[Excerpted records]

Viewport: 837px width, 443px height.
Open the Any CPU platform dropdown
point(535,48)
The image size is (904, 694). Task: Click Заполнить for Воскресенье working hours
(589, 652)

[About this task]
No line may be left out; the records are to be transcribed in full.

[Response area]
Viewport: 837px width, 443px height.
Open the Any CPU platform dropdown
point(535,48)
The image size is (904, 694). Task: Click Заполнить for Воскресенье working hours
(589, 652)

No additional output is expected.